![alt text](egm-logo.png "Title")

## Use BentoML with ONNX model zoo(Yolov4)

**BentoML makes moving trained ML models to production easy:**

* Package models trained with **any ML framework** and reproduce them for model serving in production
* **Deploy anywhere** for online API serving or offline batch serving
* High-Performance API model server with *adaptive micro-batching* support
* Central hub for managing models and deployment process via Web UI and APIs
* Modular and flexible design making it *adaptable to your infrastrcuture*

BentoML is a framework for serving, managing, and deploying machine learning models. It is aiming to bridge the gap between Data Science and DevOps, and enable teams to deliver prediction services in a fast, repeatable, and scalable way.
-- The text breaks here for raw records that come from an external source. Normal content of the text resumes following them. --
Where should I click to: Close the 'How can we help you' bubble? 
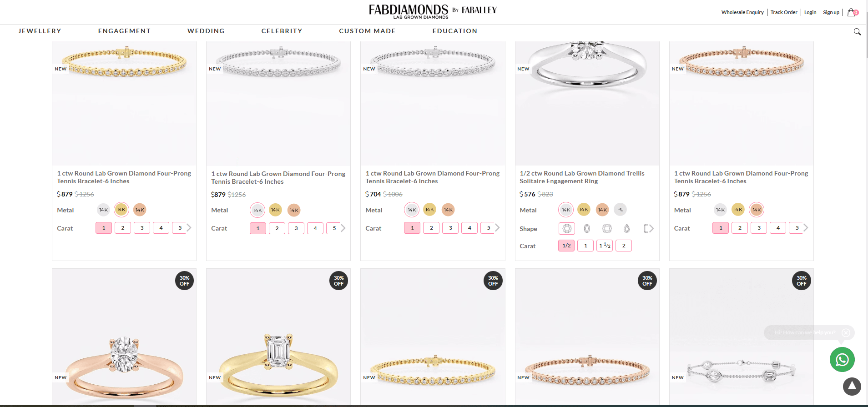(846, 333)
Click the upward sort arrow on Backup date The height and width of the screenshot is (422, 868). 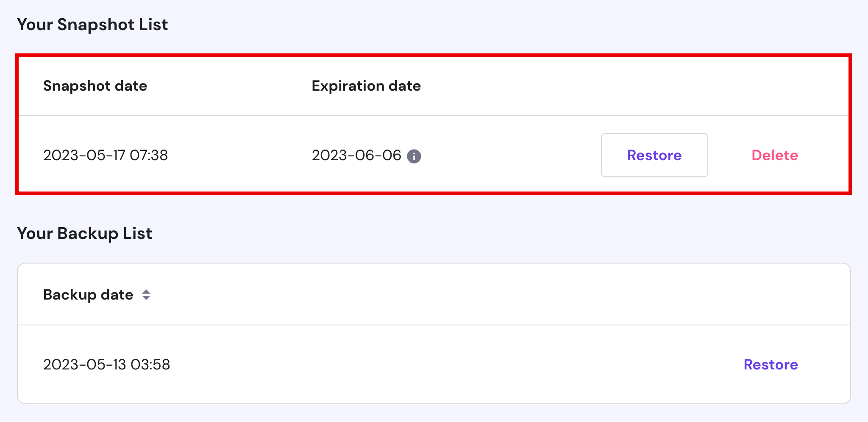click(x=146, y=292)
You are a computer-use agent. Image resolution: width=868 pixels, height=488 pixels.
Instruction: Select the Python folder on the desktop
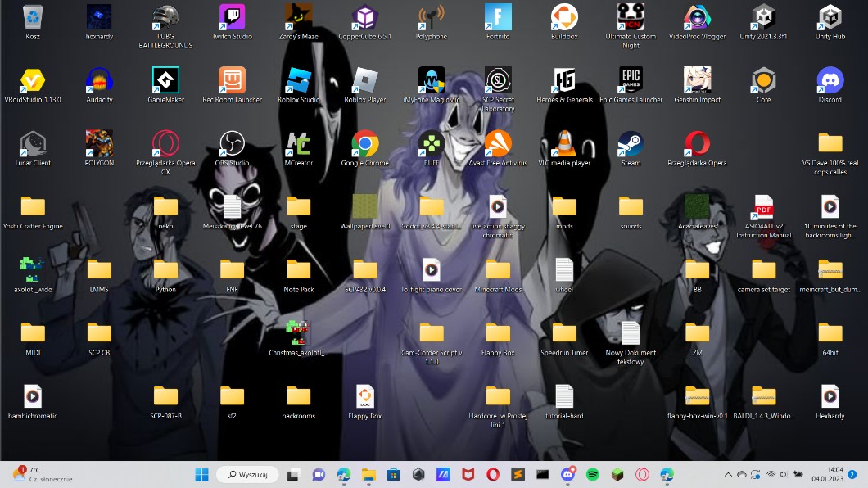tap(165, 271)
Before reading this example project, be sure to check out the [Getting started guide](https://github.com/bentoml/BentoML/blob/master/guides/quick-start/bentoml-quick-start-guide.ipynb) to learn about the basic concepts in BentoML.

This example notebook demonstrates how to use ONNX model zoo with BentoML.  It defines a BentoService with `Yolov4` model and deploys it to AWS sagemaker as an API endpoint.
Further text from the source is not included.